Be Tick Smart

Vermont has one of the highest rates of tick-borne disease in the country. Over the past decade, reported cases of tick-bite illness in the state have climbed more than 250%, and more than half of blacklegged ticks collected in Vermont have tested positive for at least one disease. The Vermont Department of Health came to us with a clear goal: shift Vermonters from passive awareness into consistent prevention. Be Tick Smart is the multi-year, multi-channel campaign we built to build this awareness, organized around a four-step framework anyone can remember. Protect. Check. Remove. Watch.

VDH Ticks Campaign

“We appreciate Hark’s creative, collaborative approach to the Be Tick Smart campaign. They understood our goals and helped us share key public health information in an engaging way that encourages action. The result is a campaign that truly resonates with Vermonters.”

A paid media plan ran across several channels in two seasonal waves, timed to Vermont’s tick calendar. We used Google, Meta, Reddit, Spotify, YouTube, and broadcast radio ads to reach Vermonters in the car, on the trail, at the office, or in their own backyard.

Paid Media

Each platform was scoped to a specific behavior and a specific audience. Google Search and YouTube targeted high-intent keywords and outdoor-interest segments. Meta ads ran clear, relatable visuals of pets, kids, and outdoor scenes. Reddit got native-feeling sponsored posts inside Vermont-specific subreddits. Audio spots were kept to 15 or 30 seconds, action-forward, and ended with a clear CTA.

Print & Free Resources

Digital reach is one half of the work. The other is putting prevention information into hands and onto walls. We designed and produced a full system of printed materials, offered free of charge through the health department. Hiking and outdoors posters, a wallet-sized pocket card, a window cling for the bathroom mirror, sticker-and-magnet packs, a trail-sign reproduction, and a comprehensive booklet on Vermont’s tick species and the diseases they spread. Local health offices, libraries, veterinary clinics, and community organizations across the state order and distribute these year-round.

The gap wasn’t awareness. It was a sense that ticks were someone else’s problem.

Research the health department shared with us showed Vermonters know lyme disease exists and that it’s serious. What they don’t always feel is that the risk applies to them, on the walk to the mailbox or weeding a flowerbed. So the writing did one consistent job, which was to tie prevention to ordinary days. Walking the dog. Pulling brush. Letting the kids run around in the grass. Checking the cat when they come back inside.

> **Required actions**
1 - Copy the stretch of the Be Tick Smart text from "Print & Free" through "distribute these year-round." word for word.
2 - In the Be Tick Smart text, how long were the audio spots?

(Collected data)
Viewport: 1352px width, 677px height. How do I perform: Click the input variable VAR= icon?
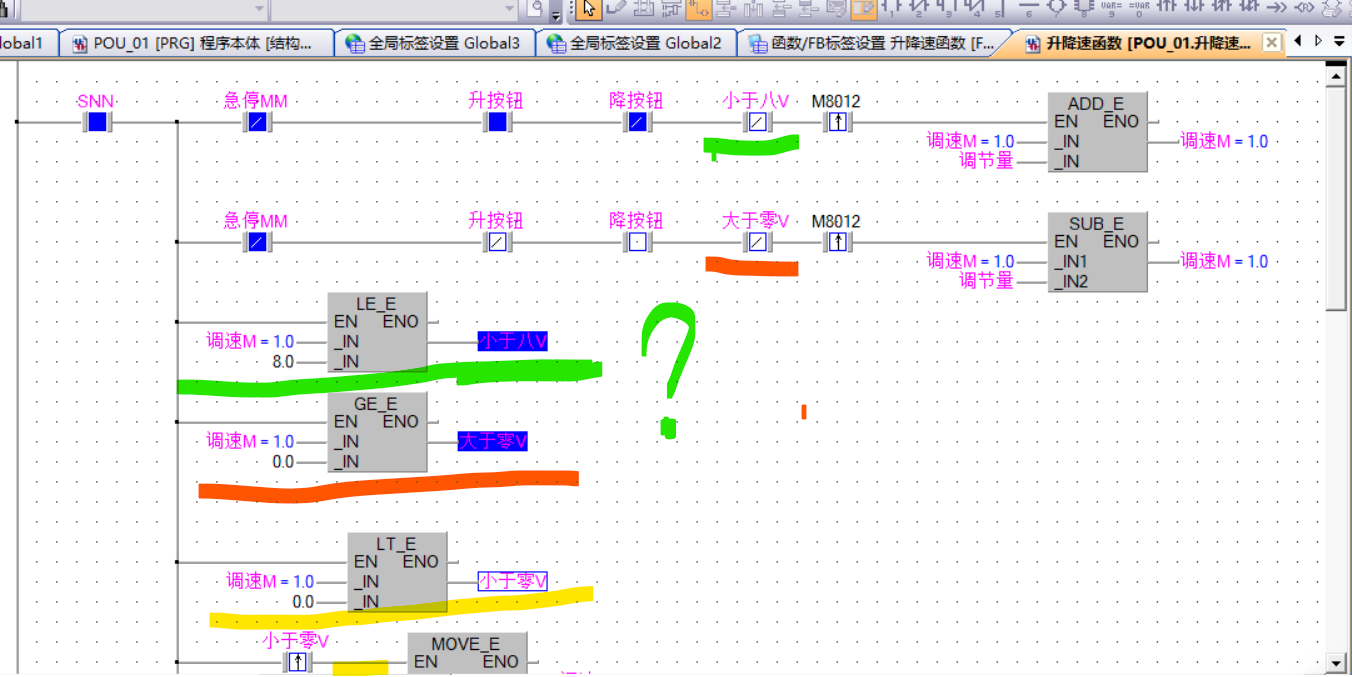coord(1110,8)
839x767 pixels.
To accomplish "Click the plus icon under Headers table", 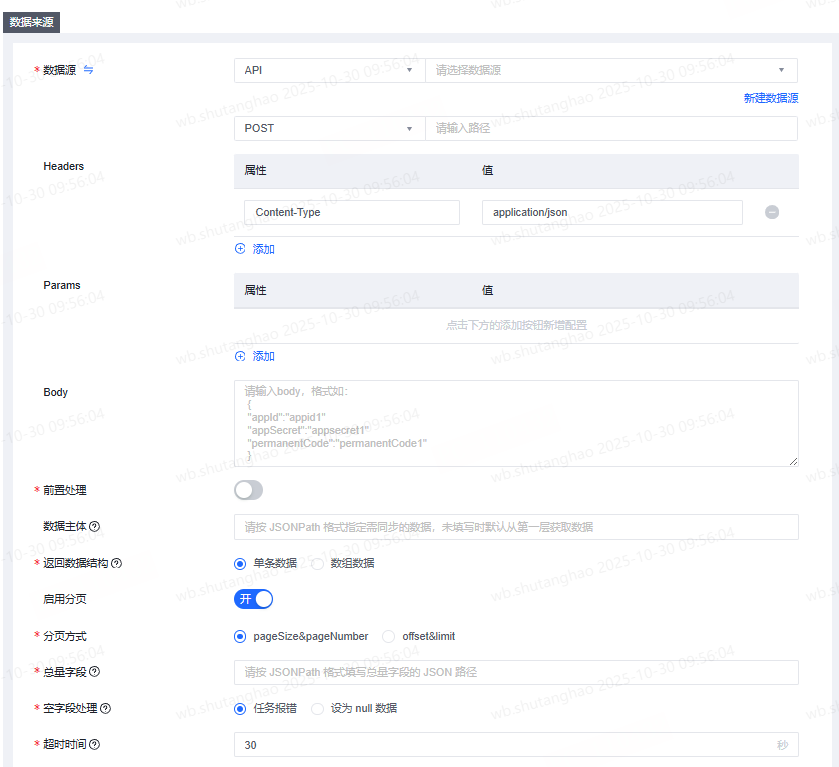I will (x=240, y=249).
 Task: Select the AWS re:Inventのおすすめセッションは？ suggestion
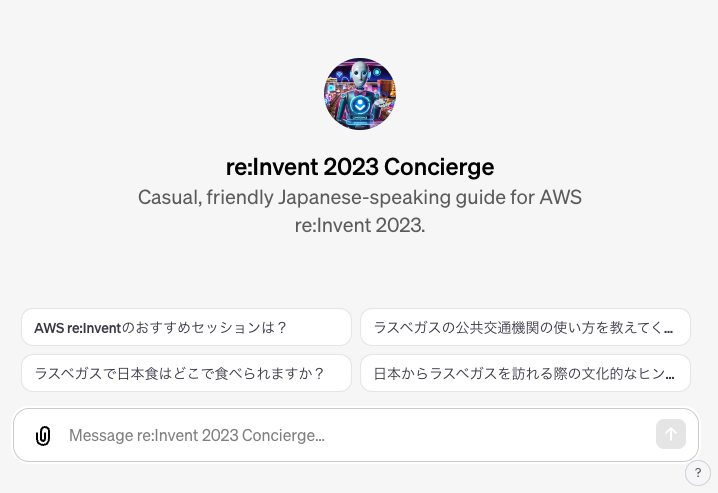(186, 327)
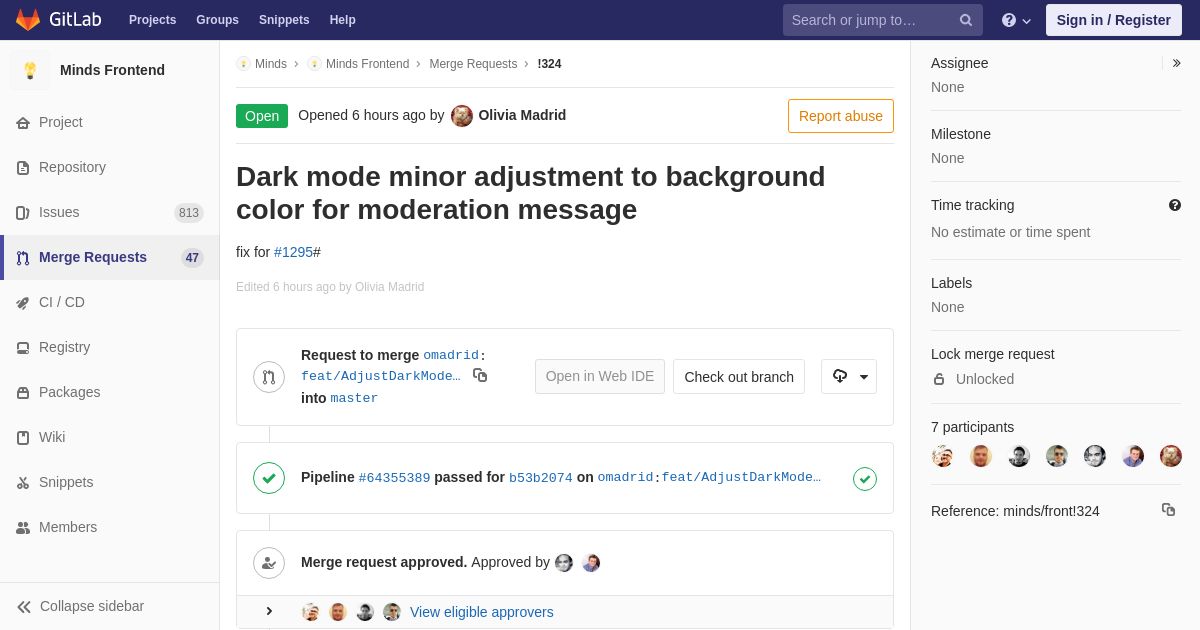Open Issues in the sidebar

(59, 212)
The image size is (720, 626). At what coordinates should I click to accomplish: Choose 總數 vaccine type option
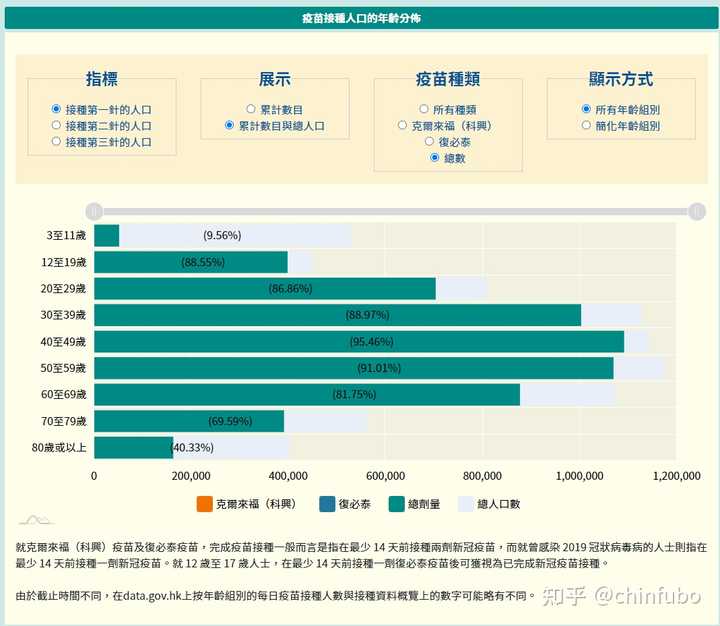[434, 158]
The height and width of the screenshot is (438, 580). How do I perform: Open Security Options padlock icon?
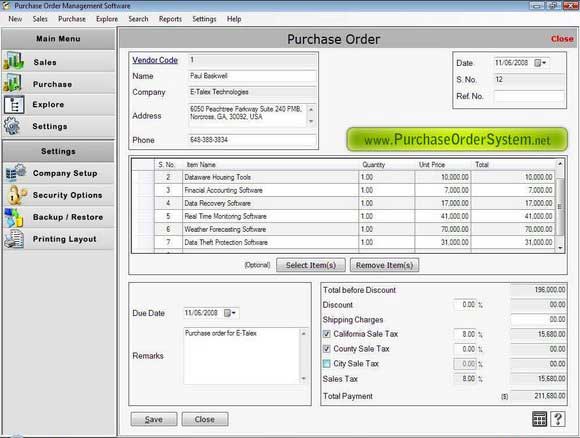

> **Answers by item**
1 -
Print & Free Resources

Digital reach is one half of the work. The other is putting prevention information into hands and onto walls. We designed and produced a full system of printed materials, offered free of charge through the health department. Hiking and outdoors posters, a wallet-sized pocket card, a window cling for the bathroom mirror, sticker-and-magnet packs, a trail-sign reproduction, and a comprehensive booklet on Vermont’s tick species and the diseases they spread. Local health offices, libraries, veterinary clinics, and community organizations across the state order and distribute these year-round.

2 - 15 or 30 seconds.